The Alaskan model shows how petroleum system modeling can be used to understand and evaluate the impact of numerous geological uncertainties, to minimize exploration risk, and to evaluate regions where focused, future investigation should be conducted. Furthermore, this successful modeling practice emphasizes applications to the complex Siberian petroleum province. The dynamic petroleum system modeling workflow is the optimal solution that provides inexpensive integration of input datasets (geological, geophysical, petrophysical, geochemical), allowing subsequent quantification and prediction of the extent and timing of petroleum systems. In fact, there are attempts to reconstruct East Siberian basin development through geological history. For example, Everett (2010) applied one-dimensional modeling of a pseudo-well from Kovyktinskoe Field to test the possibility of in-place source rock position. However, for more demanding petroleum system modeling and more reliable prognosis of hydrocarbon routes, type, quality and volume of accumulations, already interpreted 2D seismic lines, 3D seismic cubes, geochemical and well data need to be integrated within the PetroMod software and subsequently used as input data to create dynamic models in 2D and/or 3D environments. The choice of 2D or 3D depends on available data and particular exploration and/or production interest. The modeling can be applied at a single well or throughout an entire hydrocarbon province.
The Alaskan case study shows how a calibrated PetroMod dynamic model helps to (i) more accurately reconstruct the regional source rock burials, (ii) constrain regional temperature and pressure conditions including maturity predictions, (iii) determine migration paths and distances or to evaluate the quality of trap seal and (iv) determine of volume of trapped hydrocarbons. Such calculations in the software will reduce risk and help to evaluate the impact of well-known uncertainties associated with the Siberian petroleum system: hydrocarbon maturity variations, migration paths, reservoir rock distribution, in-reservoir alteration (e.g., Gratzer et al., 2011), seal quality, the exact prognosis of deposition chronology, and/or biodegradation level (Everett, 2010).

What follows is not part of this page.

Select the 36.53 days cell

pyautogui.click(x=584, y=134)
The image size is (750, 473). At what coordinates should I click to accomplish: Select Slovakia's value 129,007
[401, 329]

The Siberian PetroMod dynamic model consequently provides time – cost effectiveness, allowing much better commercial viability of exploration. Most importantly, a calibrated 3D Siberian model will assure more accurate assessments of future well locations across the province and will save exploration costs. Such a regional study can easily be managed by combining all capabilities of 1D, 2D, and 3D modeling in one project. The project contains all exploration data, which can easily be updated by integration of new well and seismic data and their interpretation; i.e., PetroMod is not only a dedicated modeling software, but also an indispensable tool for effective exploration data management on a regional scale.